• _Your task_: Starting at the line that contains "Screen dimensions: 918x403", output each line through the end of the data exactly, and nothing more.

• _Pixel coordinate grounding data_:

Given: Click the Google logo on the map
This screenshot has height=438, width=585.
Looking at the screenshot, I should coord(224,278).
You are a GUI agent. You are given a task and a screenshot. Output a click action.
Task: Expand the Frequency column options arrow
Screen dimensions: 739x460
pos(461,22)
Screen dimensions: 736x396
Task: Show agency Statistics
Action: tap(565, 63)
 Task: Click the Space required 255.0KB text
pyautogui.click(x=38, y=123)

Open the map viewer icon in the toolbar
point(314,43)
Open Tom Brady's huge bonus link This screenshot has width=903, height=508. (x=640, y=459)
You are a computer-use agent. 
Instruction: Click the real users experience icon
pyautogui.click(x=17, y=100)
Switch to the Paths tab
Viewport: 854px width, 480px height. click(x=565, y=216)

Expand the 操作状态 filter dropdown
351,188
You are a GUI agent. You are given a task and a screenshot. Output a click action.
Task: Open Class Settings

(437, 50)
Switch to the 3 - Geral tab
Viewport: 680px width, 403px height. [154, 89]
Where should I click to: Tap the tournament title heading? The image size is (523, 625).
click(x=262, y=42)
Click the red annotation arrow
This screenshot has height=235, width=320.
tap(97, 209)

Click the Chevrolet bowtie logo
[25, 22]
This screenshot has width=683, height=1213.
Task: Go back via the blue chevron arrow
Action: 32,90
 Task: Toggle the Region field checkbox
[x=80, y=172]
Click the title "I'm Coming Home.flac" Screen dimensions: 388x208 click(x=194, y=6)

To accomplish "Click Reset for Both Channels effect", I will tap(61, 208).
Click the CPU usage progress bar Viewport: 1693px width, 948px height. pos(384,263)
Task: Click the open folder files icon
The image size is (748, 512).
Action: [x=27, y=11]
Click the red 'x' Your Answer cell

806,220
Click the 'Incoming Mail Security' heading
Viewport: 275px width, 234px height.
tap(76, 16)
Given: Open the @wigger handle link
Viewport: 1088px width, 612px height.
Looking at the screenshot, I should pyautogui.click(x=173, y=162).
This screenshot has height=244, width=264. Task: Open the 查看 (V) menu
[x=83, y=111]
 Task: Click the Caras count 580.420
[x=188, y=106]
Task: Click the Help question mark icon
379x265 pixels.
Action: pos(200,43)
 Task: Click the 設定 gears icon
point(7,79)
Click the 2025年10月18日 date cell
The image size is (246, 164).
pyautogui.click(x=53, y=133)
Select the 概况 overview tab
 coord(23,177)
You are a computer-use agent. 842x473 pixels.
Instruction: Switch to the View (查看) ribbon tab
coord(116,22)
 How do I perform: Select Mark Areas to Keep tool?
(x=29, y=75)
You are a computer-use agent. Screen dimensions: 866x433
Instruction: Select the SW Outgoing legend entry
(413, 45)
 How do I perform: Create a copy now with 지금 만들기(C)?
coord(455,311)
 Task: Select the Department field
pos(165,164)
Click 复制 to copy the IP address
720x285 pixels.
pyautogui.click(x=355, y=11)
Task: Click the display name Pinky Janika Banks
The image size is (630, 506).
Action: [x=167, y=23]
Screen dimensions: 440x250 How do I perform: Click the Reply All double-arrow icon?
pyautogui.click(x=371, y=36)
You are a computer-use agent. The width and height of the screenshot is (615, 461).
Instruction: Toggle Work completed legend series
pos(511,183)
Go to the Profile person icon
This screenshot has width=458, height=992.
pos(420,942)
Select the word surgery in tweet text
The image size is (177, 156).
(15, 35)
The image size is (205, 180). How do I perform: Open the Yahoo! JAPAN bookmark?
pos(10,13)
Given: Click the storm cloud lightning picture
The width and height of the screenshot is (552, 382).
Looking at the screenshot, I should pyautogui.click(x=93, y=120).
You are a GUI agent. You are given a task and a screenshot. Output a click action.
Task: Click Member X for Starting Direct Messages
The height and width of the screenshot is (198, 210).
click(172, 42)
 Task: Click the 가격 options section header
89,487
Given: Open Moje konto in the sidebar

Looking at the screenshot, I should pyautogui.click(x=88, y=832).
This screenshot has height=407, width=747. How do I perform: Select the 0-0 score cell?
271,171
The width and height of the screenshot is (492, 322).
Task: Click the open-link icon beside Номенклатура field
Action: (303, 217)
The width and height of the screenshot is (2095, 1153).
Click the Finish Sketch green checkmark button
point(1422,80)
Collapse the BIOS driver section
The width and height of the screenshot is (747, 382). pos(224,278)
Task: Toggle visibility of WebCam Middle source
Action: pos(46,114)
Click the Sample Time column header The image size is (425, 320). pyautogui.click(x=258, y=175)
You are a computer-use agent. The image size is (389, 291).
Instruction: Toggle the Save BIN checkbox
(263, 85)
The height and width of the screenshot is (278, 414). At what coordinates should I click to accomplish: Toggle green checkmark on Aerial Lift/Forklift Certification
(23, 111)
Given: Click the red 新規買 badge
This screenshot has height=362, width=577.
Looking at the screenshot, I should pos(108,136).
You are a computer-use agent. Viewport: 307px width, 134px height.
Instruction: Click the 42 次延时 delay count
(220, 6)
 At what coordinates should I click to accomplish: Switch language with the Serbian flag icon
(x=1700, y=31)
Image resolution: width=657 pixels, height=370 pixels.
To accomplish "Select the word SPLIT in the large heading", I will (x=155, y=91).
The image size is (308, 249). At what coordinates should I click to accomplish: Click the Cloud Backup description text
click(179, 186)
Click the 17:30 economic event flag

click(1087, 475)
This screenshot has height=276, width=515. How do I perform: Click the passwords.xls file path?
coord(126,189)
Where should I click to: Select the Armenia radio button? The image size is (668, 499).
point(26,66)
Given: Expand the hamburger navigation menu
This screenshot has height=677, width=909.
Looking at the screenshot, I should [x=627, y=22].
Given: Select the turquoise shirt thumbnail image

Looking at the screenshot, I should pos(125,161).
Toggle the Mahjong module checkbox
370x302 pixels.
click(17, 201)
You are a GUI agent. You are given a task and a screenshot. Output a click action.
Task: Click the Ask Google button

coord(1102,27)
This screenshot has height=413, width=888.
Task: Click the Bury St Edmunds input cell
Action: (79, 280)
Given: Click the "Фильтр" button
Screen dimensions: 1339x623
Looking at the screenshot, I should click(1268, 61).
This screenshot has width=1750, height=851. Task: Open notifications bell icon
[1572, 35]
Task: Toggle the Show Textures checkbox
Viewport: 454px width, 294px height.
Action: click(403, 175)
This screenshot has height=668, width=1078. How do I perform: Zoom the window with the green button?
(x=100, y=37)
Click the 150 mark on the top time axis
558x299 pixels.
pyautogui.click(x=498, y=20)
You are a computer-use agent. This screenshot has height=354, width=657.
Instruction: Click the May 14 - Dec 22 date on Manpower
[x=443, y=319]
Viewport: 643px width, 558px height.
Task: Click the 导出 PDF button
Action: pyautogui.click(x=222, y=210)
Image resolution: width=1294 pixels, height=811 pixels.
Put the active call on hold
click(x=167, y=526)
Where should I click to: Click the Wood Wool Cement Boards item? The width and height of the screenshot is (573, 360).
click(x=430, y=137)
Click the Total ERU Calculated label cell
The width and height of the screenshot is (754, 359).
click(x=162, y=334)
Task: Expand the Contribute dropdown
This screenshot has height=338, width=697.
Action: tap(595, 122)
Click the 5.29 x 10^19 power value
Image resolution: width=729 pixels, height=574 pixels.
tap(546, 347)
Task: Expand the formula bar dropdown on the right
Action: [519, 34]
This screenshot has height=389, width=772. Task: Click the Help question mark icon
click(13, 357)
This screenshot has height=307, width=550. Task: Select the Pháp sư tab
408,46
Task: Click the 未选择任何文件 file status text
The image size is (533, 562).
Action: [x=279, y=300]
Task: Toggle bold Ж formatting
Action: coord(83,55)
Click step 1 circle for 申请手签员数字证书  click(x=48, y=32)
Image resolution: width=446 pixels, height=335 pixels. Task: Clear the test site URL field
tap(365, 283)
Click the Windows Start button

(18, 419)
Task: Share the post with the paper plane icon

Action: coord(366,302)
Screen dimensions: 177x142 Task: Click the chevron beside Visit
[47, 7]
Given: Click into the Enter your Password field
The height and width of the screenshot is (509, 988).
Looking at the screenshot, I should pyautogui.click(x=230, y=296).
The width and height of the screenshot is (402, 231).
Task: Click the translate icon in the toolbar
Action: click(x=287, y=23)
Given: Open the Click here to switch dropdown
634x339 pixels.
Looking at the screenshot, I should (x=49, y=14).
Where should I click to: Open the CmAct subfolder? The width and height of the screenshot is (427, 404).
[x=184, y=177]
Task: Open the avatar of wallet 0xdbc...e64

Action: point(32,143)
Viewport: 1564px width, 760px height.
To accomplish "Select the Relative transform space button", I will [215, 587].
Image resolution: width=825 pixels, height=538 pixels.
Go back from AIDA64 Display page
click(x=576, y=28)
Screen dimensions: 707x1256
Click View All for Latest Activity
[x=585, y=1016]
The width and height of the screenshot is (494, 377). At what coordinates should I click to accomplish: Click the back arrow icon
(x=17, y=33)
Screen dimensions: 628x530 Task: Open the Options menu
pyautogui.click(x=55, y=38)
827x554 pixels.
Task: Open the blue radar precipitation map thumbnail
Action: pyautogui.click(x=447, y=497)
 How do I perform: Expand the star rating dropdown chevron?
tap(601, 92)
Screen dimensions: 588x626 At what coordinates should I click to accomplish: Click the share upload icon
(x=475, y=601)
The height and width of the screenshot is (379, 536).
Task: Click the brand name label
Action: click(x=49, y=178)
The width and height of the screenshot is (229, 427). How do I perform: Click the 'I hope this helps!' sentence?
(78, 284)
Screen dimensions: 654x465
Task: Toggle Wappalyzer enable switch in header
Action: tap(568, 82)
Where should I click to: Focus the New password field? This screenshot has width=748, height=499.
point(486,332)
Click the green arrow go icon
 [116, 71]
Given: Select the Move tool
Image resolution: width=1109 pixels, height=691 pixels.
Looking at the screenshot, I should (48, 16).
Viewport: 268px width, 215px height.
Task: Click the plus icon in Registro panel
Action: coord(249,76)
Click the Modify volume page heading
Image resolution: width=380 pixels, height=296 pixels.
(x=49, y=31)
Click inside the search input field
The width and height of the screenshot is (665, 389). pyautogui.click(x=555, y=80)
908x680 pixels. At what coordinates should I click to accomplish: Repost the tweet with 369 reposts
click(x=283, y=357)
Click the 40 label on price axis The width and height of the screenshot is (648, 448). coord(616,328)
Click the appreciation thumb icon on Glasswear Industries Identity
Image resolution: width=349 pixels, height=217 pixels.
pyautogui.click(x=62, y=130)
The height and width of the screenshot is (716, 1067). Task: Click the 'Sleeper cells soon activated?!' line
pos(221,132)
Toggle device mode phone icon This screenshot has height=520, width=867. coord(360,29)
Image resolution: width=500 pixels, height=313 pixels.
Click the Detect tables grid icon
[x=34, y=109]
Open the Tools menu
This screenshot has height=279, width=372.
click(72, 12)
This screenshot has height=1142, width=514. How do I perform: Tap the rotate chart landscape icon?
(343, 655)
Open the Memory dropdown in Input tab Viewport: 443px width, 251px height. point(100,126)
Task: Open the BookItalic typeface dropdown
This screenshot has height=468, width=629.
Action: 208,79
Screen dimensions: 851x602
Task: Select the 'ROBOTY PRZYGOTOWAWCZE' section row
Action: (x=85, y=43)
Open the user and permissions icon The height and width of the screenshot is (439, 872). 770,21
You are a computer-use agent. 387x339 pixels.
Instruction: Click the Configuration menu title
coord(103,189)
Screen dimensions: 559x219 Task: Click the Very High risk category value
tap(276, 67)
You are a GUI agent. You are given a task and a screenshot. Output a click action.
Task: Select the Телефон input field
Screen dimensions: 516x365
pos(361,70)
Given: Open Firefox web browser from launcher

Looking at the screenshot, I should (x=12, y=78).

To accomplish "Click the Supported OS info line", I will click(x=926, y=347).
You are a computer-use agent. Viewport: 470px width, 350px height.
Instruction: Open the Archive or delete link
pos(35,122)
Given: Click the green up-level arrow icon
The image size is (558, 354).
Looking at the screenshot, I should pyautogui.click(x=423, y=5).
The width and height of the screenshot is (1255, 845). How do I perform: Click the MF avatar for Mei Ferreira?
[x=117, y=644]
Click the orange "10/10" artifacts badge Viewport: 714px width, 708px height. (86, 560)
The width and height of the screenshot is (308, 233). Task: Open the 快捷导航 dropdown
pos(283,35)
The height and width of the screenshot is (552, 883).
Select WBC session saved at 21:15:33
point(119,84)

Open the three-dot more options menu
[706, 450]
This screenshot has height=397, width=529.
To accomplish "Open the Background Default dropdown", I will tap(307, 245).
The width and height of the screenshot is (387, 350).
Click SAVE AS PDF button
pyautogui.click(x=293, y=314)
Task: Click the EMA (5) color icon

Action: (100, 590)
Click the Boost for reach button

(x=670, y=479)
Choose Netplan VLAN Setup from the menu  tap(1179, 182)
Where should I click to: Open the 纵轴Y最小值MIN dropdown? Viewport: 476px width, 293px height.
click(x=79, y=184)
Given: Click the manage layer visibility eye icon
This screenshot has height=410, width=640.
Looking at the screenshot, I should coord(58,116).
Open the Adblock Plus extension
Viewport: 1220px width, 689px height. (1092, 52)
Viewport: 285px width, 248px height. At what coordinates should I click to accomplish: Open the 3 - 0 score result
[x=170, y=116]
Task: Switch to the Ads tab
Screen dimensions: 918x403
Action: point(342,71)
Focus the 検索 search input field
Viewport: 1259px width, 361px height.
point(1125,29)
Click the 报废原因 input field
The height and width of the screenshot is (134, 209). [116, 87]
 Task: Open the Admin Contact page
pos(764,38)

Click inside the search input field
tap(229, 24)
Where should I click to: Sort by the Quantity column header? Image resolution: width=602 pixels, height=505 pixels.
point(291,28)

• _Reply_:
Screen dimensions: 918x403
Action: point(342,71)
Focus the 検索 search input field
Viewport: 1259px width, 361px height.
point(1125,29)
Click the 报废原因 input field
The height and width of the screenshot is (134, 209). [116, 87]
 Task: Open the Admin Contact page
pos(764,38)

Click inside the search input field
tap(229, 24)
Where should I click to: Sort by the Quantity column header? Image resolution: width=602 pixels, height=505 pixels.
point(291,28)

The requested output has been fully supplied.